## [YOUR OBJECTIVE]
Look through the material below and show every line with the word "Open".

## [LISTED RECORDS]
^^^^^^^^
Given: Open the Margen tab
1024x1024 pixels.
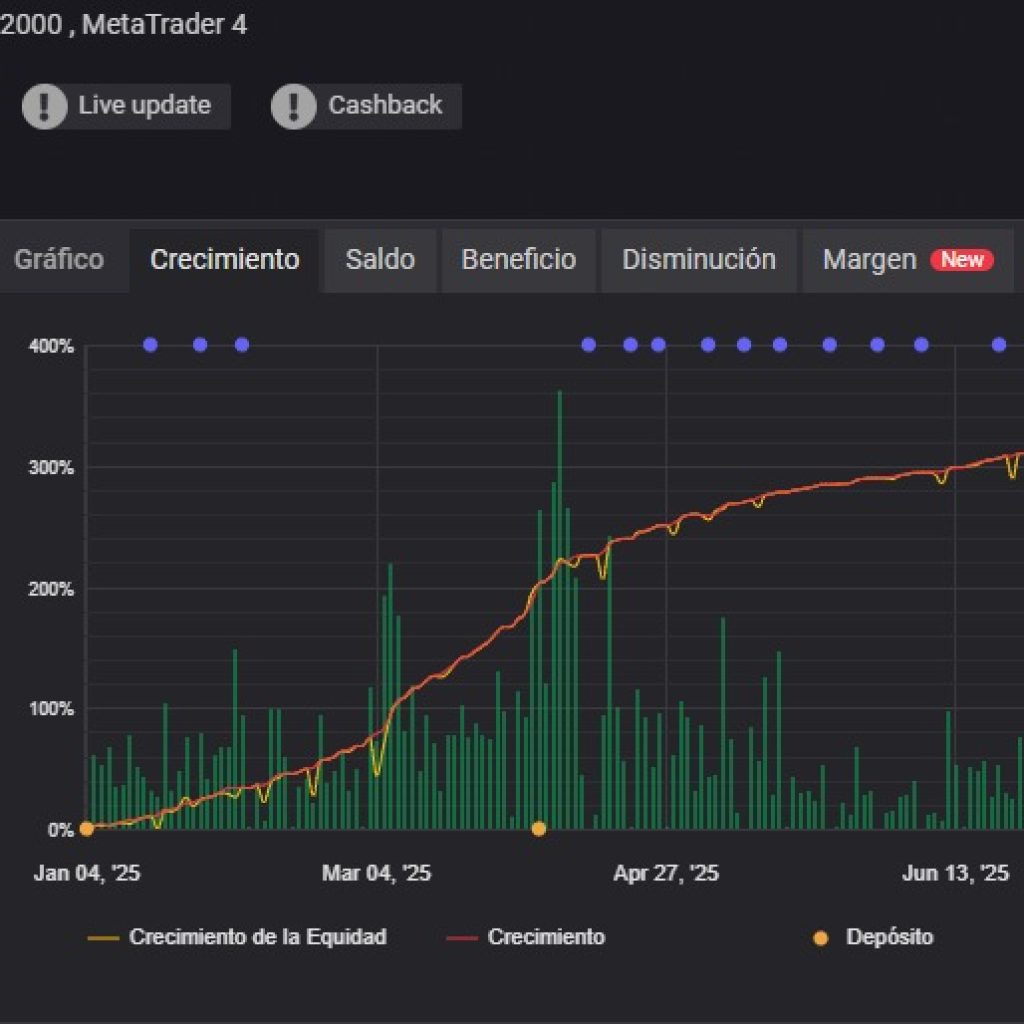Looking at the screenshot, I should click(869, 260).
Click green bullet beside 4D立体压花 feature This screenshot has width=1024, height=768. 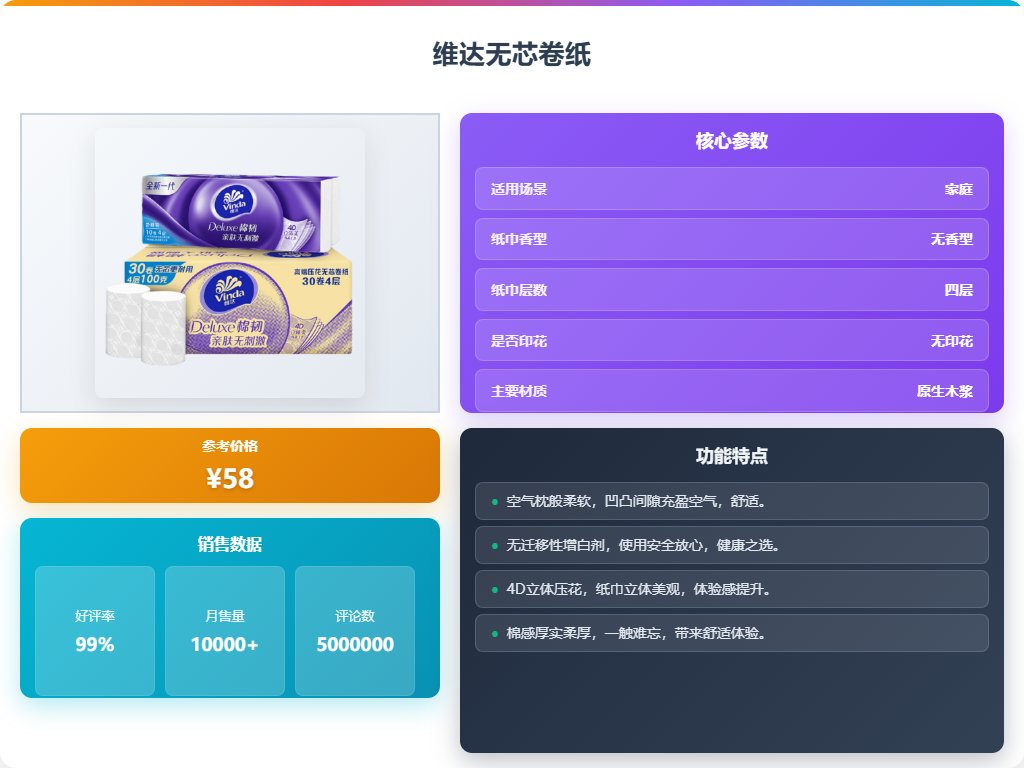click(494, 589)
^^^^^^^^
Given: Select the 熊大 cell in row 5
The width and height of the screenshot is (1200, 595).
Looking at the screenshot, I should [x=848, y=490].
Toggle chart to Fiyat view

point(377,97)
^^^^^^^^
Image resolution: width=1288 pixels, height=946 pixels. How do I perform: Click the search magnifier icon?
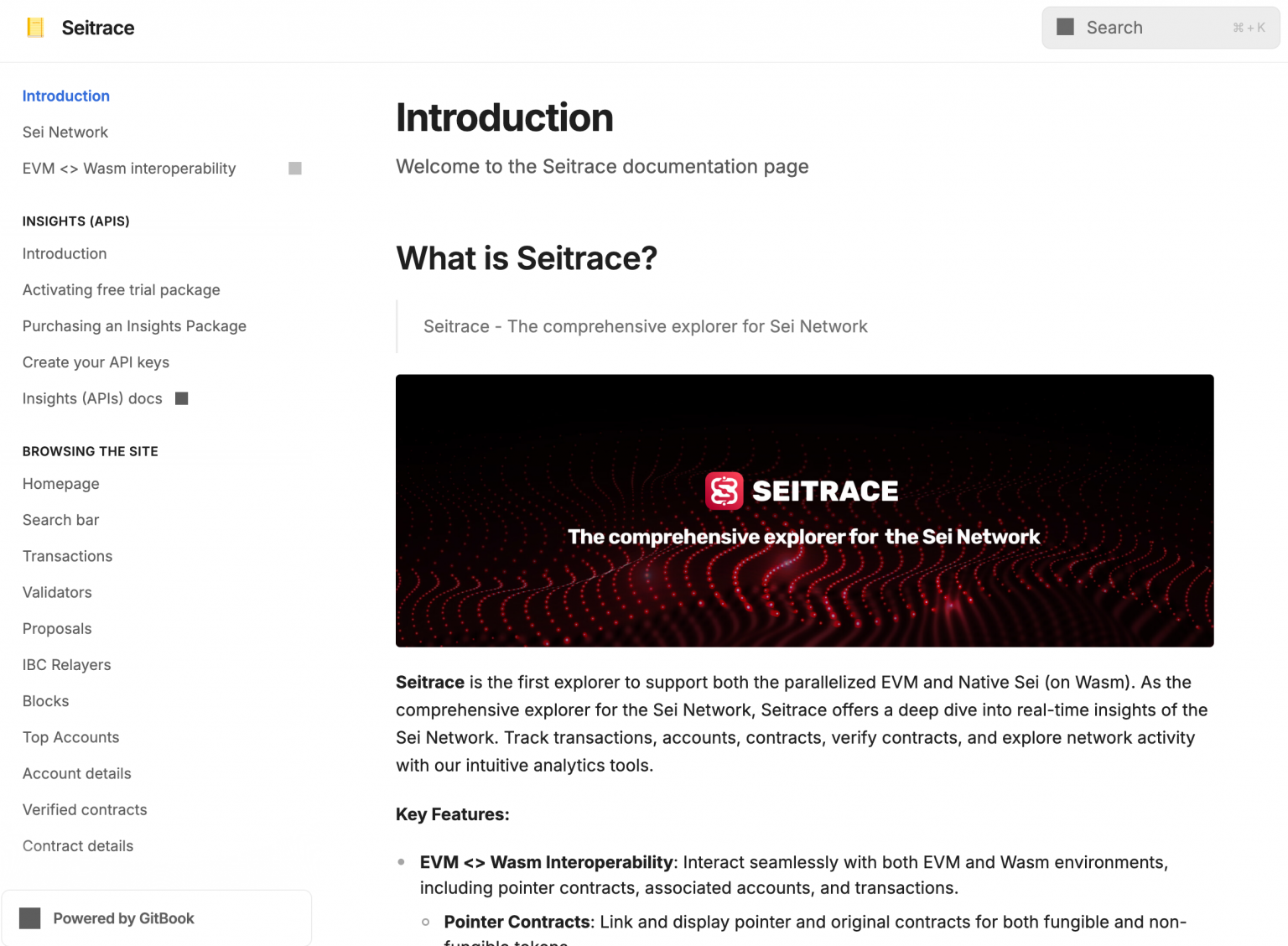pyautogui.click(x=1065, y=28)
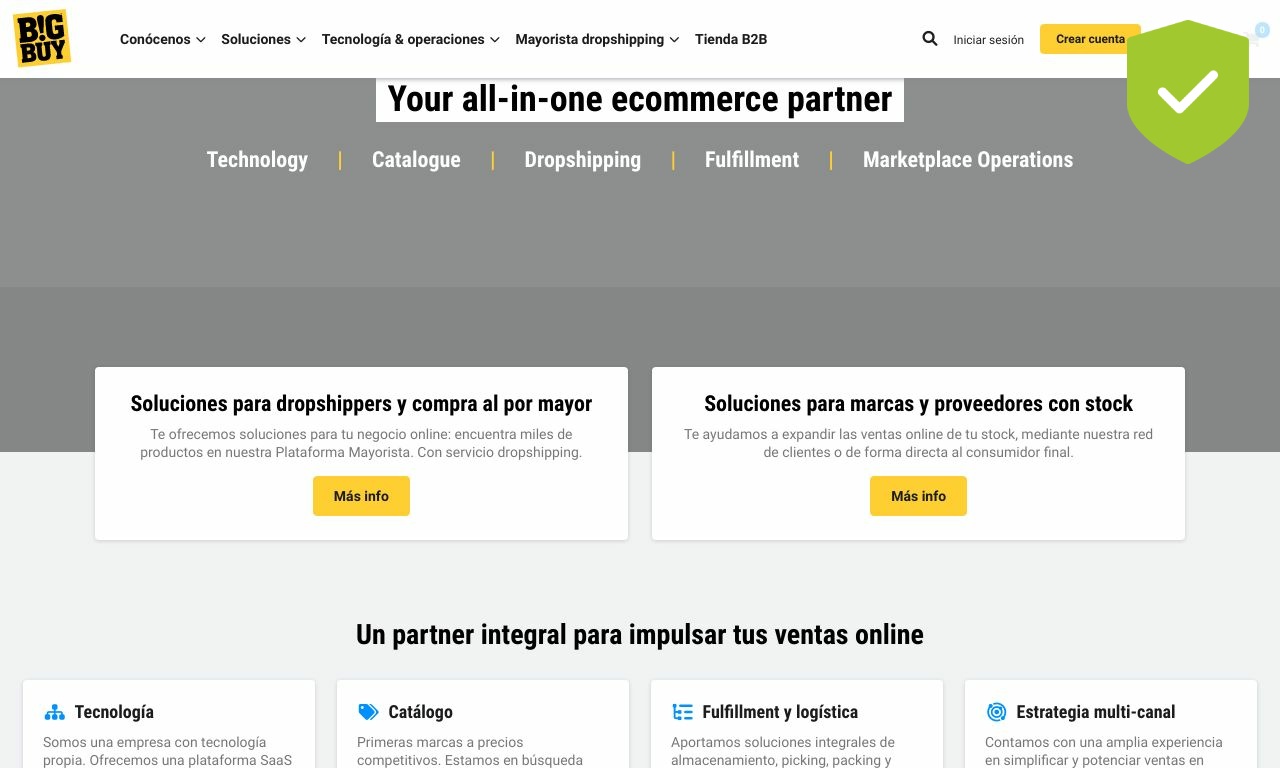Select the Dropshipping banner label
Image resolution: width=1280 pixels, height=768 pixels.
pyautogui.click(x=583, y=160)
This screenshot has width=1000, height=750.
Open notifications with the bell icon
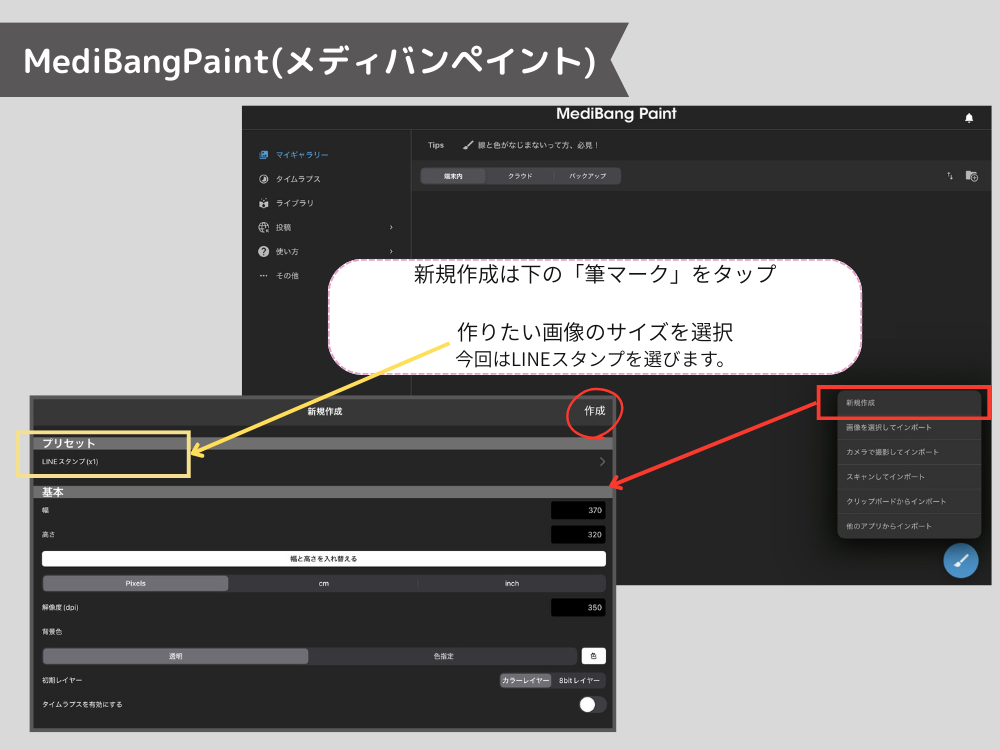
^^^^^^^^
## [WRITTEN ANSWER]
Given: Open the Margen tab
Open notifications with the bell icon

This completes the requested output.